Peperoncino (pl. peperoncini) is a longish, thin chili pepper known as Capiscuum Annuumi or Peperoncino di Cayenna. It is in the middle of the ranges of heat for chilies and is the one that is grown and used in southern Italian cuisine. Hot spicy food is not particularly a favourite with Italians and is not part of the menu for most of the regions... until you travel further south that is.
Somewhere around Naples a few spicy bits and pieces appear on pizzas, or in salami and sausages in the Campania region. By the time you hit Basilicata things begin to hot up with spicy meats, peperoncino sprinkled in some dishes and oil heavily diffused with peperoncino to drizzle on your pasta. And then comes Calabria - the further south in this region you go the hotter the food and the peperoncini become. They lace most things with it, including salami, sausages, oil, grappa, chocolate and gelato.

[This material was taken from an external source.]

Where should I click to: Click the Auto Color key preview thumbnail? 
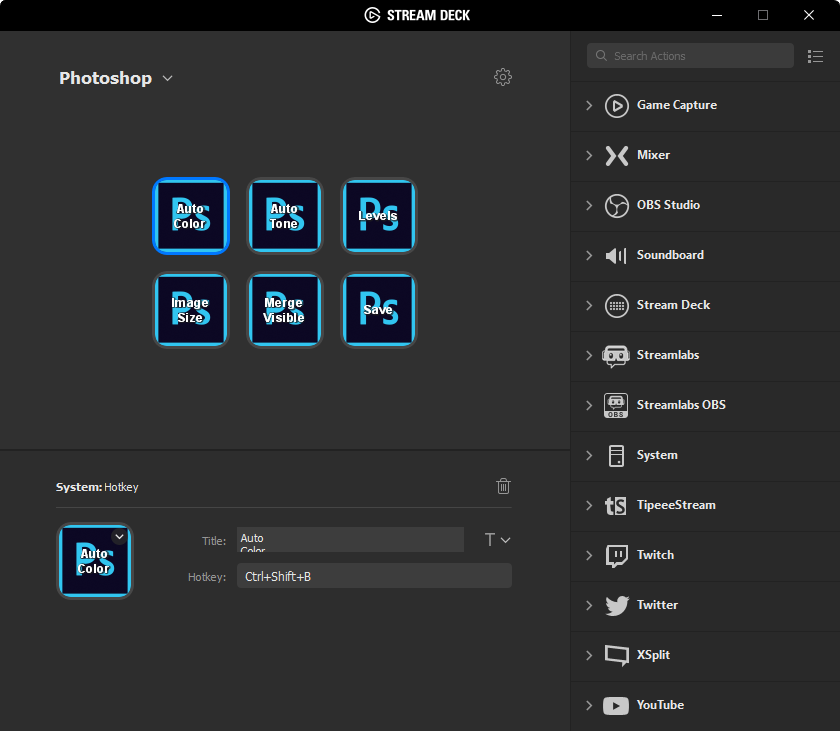pos(93,562)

In the late summer, early autumn most of the houses in southern Calabria will have strings of peperoncino hanging from their houses to dry out and be used in the winter months. This area of southern Italy first started eating peperoncino as it was meant to be a deterrent for malaria carrying mosquitos. Malaria has long since left the region but the love of peperoncino has remained.
Peperoncino has become a bit of an obsession in Calabria and is now believed to be an aphrodisiac, openly being sold as such in many tourist shops in the region. There is even a peperoncino festival in Daimante every September where products are sold, including the now famous 'La Bomba Calabrese 'which is a paste made with olive oil and the hottest of the years peperoncini . This year the dates are the 10th - 14th September.